I expect nothing less from the creator of games like Sunless Sea, Fallen London, and Cultist Simulator. All of Kennedy’s work is packed into an interconnected web of heady lore and memorable characters, all expressed through a liberal use of text. He talks about the words he authors as if they have a life of their own, composed from his love for them, cast out into the world for other people to play with.
“As soon as you step away from composing, the text becomes less an artifact in itself,” he tells me, “less something like a piece of art, and more like a console output of what’s happening in the game.”
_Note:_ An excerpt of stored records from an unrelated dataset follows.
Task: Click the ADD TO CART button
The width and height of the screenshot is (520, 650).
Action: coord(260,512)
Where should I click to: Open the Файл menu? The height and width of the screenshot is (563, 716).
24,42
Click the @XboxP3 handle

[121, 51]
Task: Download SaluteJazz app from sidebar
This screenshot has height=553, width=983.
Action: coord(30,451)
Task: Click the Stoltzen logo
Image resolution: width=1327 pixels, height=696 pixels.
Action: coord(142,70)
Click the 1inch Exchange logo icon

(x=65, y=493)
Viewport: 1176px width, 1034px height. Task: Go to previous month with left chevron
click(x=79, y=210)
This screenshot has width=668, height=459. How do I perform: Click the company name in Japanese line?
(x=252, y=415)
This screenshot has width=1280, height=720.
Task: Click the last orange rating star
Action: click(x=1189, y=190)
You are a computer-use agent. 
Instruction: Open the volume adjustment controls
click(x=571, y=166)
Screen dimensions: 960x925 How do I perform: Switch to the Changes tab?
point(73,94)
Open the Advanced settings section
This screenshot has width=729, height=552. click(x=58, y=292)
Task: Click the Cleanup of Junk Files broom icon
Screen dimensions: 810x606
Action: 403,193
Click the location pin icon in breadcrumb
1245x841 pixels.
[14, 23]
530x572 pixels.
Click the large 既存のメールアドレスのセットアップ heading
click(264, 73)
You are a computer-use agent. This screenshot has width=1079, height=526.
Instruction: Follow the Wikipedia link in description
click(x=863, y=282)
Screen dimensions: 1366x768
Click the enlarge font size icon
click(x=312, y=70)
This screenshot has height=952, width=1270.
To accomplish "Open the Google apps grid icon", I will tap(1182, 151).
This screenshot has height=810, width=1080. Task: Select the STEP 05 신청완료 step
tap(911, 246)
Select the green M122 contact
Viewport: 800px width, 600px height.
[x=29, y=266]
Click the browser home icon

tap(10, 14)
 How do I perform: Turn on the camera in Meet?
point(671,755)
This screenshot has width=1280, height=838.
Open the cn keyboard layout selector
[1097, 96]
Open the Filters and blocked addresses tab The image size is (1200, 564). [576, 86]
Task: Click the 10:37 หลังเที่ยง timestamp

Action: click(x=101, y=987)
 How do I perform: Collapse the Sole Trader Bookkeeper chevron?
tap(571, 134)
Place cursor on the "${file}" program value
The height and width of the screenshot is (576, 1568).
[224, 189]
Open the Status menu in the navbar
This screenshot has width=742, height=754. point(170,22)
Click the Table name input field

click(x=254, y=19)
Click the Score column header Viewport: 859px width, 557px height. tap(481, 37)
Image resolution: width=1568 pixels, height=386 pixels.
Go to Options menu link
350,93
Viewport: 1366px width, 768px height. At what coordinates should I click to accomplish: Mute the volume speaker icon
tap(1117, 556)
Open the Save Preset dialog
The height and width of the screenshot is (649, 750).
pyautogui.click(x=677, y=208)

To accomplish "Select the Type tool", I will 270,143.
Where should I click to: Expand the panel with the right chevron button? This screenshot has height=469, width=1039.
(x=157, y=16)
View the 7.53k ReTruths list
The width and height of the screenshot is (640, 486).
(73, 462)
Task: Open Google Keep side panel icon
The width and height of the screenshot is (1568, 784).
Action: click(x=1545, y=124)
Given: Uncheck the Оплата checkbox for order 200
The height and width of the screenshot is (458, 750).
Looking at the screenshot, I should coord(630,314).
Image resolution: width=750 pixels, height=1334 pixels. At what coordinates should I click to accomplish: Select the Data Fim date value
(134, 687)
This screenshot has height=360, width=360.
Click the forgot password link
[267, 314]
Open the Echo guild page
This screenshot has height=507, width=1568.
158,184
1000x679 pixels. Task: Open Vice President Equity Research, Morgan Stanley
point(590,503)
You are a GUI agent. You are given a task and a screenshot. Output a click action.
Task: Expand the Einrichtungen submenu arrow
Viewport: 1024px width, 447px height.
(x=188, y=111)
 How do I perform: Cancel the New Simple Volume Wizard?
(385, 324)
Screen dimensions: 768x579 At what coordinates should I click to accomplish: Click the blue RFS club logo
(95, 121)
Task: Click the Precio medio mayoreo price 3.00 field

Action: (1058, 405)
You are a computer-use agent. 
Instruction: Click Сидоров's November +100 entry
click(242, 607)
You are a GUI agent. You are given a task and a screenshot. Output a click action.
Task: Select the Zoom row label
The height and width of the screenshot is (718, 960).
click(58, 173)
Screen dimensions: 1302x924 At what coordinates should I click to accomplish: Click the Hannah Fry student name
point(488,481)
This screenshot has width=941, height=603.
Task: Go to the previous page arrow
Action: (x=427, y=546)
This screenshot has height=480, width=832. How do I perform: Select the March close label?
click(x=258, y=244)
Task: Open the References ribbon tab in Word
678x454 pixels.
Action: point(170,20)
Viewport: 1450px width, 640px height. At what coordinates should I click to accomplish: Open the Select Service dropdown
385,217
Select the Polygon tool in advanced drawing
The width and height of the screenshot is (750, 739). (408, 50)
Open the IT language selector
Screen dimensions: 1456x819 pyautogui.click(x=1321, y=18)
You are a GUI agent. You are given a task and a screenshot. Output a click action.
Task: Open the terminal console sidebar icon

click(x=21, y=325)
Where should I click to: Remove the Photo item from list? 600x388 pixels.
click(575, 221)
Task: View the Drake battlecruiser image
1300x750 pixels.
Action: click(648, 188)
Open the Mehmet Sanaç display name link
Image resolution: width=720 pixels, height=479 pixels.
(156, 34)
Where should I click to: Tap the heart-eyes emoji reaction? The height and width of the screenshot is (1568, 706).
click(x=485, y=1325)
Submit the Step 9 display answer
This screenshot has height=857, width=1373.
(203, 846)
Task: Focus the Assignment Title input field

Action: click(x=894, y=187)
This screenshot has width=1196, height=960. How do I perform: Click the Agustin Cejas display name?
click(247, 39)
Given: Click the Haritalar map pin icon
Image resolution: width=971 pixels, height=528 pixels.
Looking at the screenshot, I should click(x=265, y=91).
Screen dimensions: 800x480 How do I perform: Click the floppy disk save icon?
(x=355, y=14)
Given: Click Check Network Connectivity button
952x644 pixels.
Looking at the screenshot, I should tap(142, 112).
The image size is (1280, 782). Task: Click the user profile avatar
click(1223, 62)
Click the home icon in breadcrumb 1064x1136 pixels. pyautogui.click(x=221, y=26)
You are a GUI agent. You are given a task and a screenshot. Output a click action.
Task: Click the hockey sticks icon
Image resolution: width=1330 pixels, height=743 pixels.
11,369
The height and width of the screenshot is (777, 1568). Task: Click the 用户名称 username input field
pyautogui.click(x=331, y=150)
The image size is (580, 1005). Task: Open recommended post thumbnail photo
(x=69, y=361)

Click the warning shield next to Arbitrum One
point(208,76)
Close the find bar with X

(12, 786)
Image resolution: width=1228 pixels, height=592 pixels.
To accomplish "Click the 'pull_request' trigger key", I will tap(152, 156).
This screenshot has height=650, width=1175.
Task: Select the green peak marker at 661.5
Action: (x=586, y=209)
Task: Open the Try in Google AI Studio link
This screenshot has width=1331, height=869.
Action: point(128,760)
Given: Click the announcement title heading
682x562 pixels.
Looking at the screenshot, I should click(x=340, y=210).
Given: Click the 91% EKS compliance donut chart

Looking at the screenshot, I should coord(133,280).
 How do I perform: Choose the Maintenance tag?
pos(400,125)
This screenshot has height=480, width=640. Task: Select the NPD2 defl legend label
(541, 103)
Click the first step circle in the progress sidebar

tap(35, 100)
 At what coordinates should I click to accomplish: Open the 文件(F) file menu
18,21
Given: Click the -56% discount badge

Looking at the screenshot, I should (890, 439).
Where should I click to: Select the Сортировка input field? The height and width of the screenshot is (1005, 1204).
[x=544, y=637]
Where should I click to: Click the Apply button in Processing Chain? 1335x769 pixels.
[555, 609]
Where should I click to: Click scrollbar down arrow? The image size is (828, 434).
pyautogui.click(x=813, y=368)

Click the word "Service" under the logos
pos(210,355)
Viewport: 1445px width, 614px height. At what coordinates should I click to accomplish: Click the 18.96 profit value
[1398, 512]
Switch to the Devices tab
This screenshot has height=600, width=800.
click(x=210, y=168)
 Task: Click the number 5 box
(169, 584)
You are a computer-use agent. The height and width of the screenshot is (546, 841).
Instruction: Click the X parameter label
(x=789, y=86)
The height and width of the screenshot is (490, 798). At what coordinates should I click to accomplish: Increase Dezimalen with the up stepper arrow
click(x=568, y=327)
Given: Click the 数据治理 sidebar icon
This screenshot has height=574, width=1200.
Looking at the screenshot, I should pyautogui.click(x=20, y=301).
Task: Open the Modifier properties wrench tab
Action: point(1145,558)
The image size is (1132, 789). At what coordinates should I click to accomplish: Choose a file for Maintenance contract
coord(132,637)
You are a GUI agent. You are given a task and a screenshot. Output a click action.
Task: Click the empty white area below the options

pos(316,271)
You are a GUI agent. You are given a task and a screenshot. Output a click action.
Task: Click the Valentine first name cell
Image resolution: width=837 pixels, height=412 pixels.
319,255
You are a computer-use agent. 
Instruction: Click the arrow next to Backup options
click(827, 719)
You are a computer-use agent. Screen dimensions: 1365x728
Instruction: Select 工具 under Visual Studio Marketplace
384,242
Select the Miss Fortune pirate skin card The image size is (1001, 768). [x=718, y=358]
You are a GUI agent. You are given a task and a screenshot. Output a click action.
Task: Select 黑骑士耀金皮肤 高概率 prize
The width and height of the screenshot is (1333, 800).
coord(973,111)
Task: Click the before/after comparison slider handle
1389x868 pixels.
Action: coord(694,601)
At the root of all of Kennedy’s work is a passion for handcrafted narrative. He knows exactly where this comes from and traces it back to a moment in his formative experiences. “When I was eight years old,” he begins, “I was sitting as a bookish nerd in a swimming pool viewing gallery in Oxford, and the two kids in front of me – who were also not participating for being sickly nerds – had this book with a blue dragon on the cover.
“They were talking about hit points and I eavesdropped and was fascinated. I went home and insisted my brother play a homebrew version of D&D with me. My whole life changed that day. Basically, that was the fork in the road, and I spent 20 years or more running tabletop RPGs.”
A few years later, Kennedy discovered Baldur’s Gate for the first time, which fascinated him as, unlike most of the RPGs of the time, “the opening actually felt like you were in a novel” as opposed to a game. This led him to become “interested in the kind of things that you do in novels that you don’t often do in games.”
You can see the seed of this in his earlier creations. Fallen London, for example, has you pursuing a living in a subterranean metropolis, writing poetry, falling in love, and hunting monsters. These are all staples of the fantasy novel. Even though he’s grown as a developer and as a writer, Kennedy’s experiences of rolling dice and talking his way through CRPGs permeates his work today.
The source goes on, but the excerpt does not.